A studio fixer in the 1950s tries to keep production rolling when a star is kidnapped.
Joel and Ethan Coen return after the lo-fi meandering of Inside Llewyn Davis for a film that couldn't be more different. Set in the early 1950s, Hail, Caesar! dives deep inside the studio system for a tale of underhand dealings, crazy stars, kidnappings and some added Commie hysteria. And it has quite a lot of fun while doing it.
Mostly that's down to the typically excellent cast, headed up by Josh Brolin - who seems to be realising a surprising capacity for comedy in the wake of his turn in Inherent Vice. He's all over this picture, trying to keep the cogs of a major made up studio going amid all kinds of absurd, yet somehow more or less believeable, goings on.
The rest of the cast list is just as impressive - from George Clooney to Scarlett Johansson, Tilda Swinton, Channing Tatum, Jonah Hill and a scene-stealing performance by Ralph Fiennes, another player increasingly trying out the comedy sphere.
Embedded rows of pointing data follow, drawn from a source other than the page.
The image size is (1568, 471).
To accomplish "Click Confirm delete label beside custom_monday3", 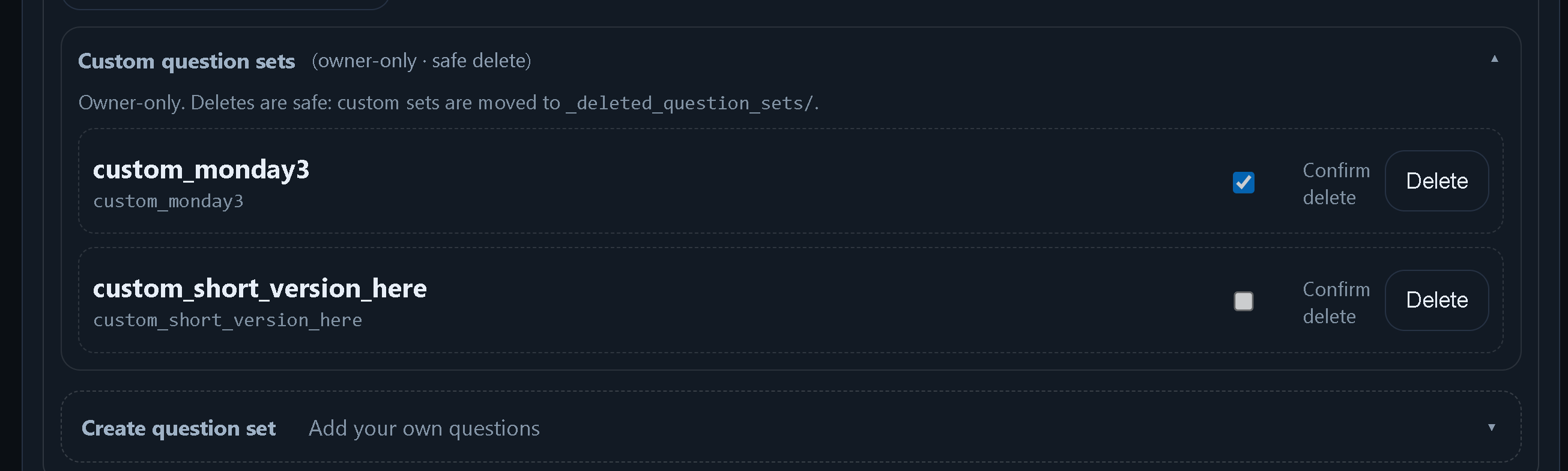I will click(1336, 183).
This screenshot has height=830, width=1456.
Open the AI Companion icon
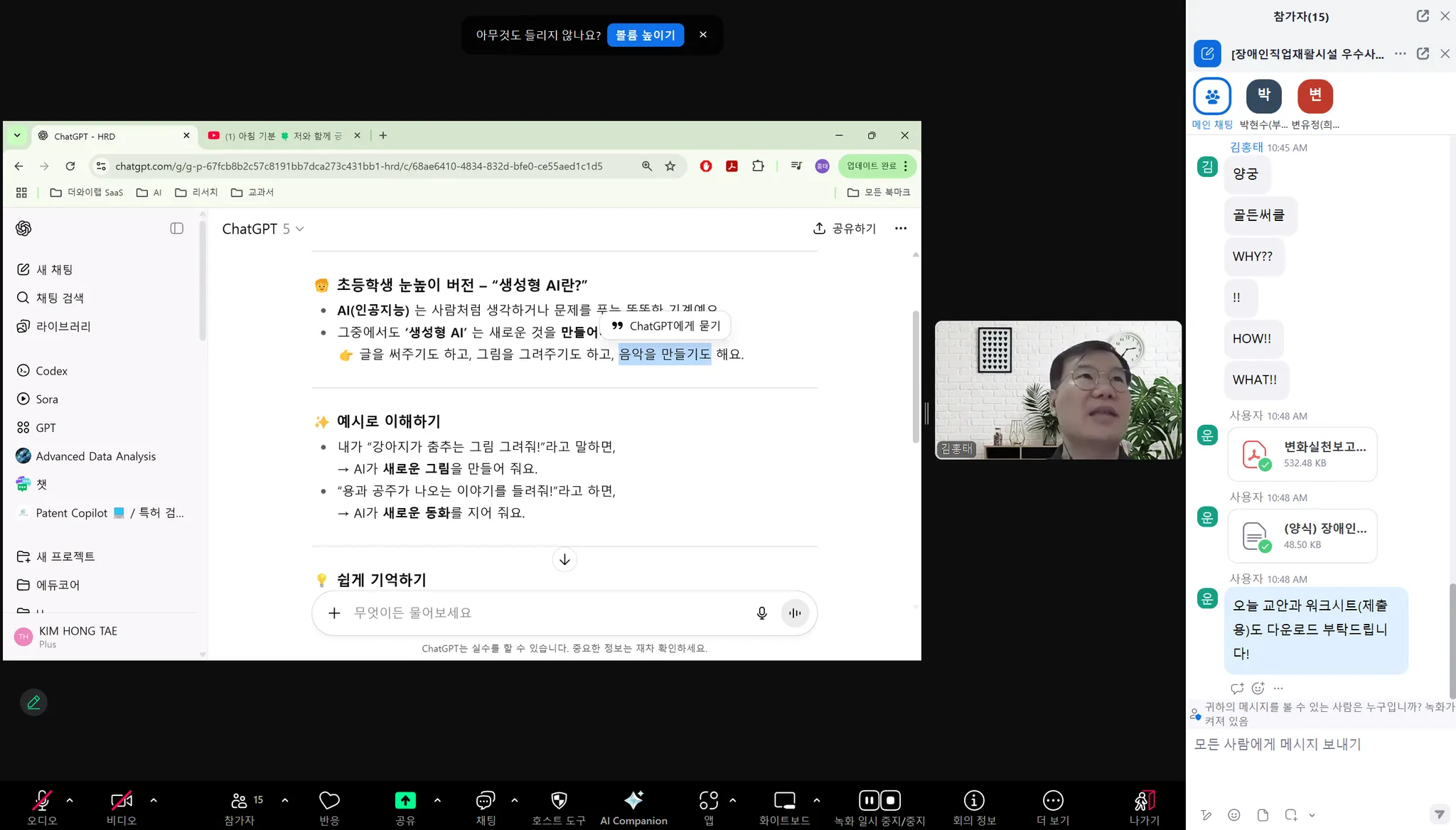point(633,801)
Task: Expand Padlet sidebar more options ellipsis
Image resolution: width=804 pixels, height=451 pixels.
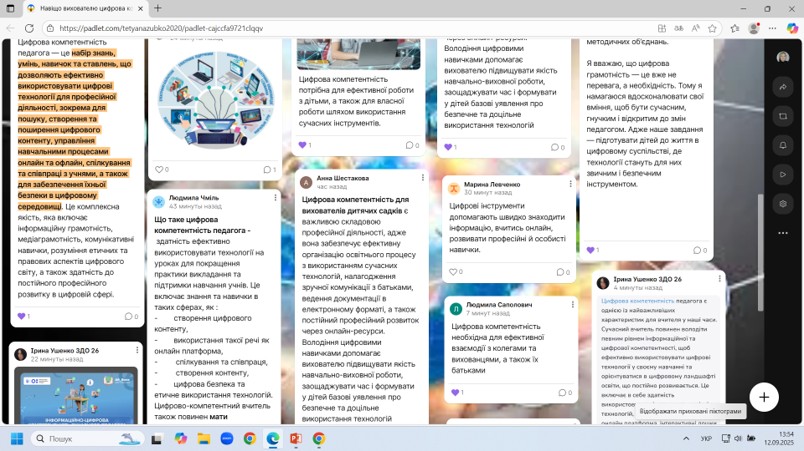Action: point(783,233)
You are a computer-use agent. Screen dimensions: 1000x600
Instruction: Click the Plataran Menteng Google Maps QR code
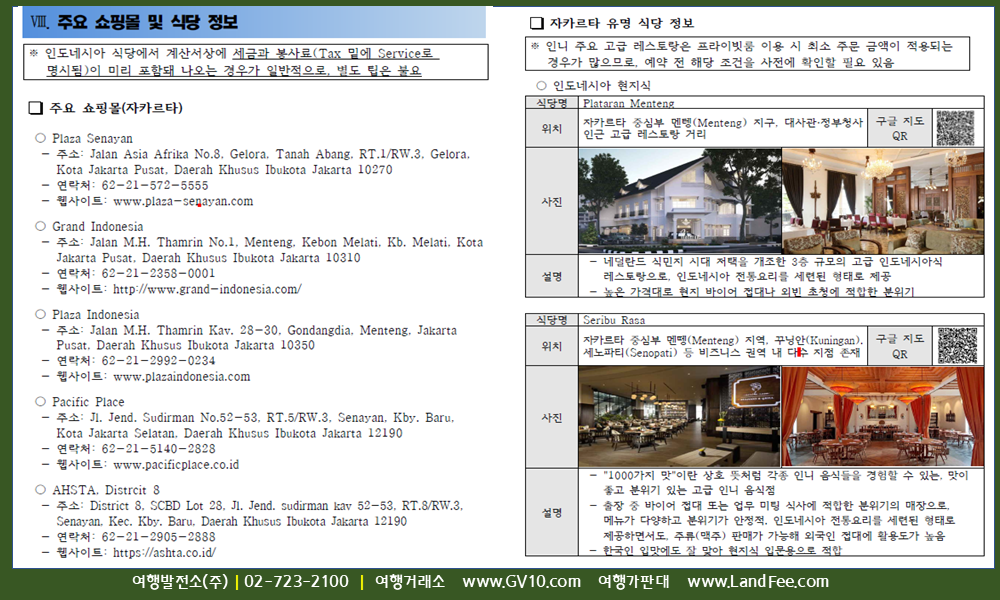(x=955, y=129)
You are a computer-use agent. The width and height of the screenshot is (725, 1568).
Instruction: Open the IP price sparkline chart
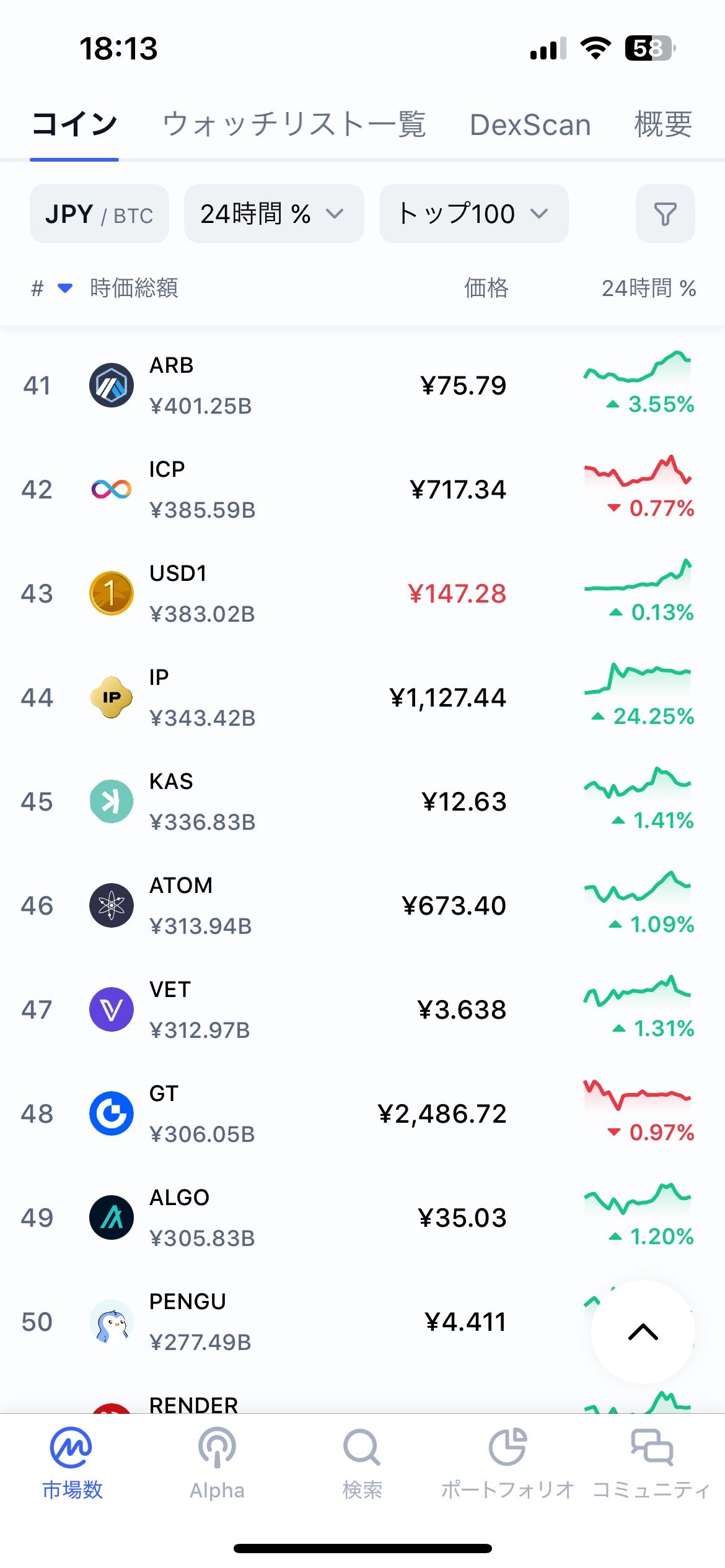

His scenes with young Alden Ehrenreich had the audience near tears, something which I haven't seen a comedy achieve in quite some time.
Make no mistake though, this is definitely the Coens at their most absurd - as close as they've come to that vein since the ramshackle Burn After Reading. But there's a little more structure here, thanks to Brolin's central narrative line, and if the brothers pop off for an extended tap dance number it's easy to dismiss as a consequence of hanging around a studio, though it does start to feel like the siblings just wanted to direct Channing Tatum in an homage to the best of Gene Kelly.
Movie fans will enjoy the numerous references to classic films, or more specifically film technique - like cinematographer Roger Deakins' wonderful apeing of the rigid, deep focus look of a bilical epic, or the layers of makeup Clooney appears under while on camera. For modern audiences it's an interesting glimpse behind the camera at the forgotten tricks of making movie magic.
Hail, Caesar! is certainly the Coens best outright comedy in years (which wouldn't be difficult) but it still has its weaker moments. The plot is meagre at best, with barely enough story to sustain half the 106 minute running time. And while the screwball tone is charming enough, it does become grating in the second hour. By the end, you get the feeling that you've just watched a bunch of friends having a bit of a laugh at the expense of the studio and while you might enjoy yourself as well it's pretty empty entertainment.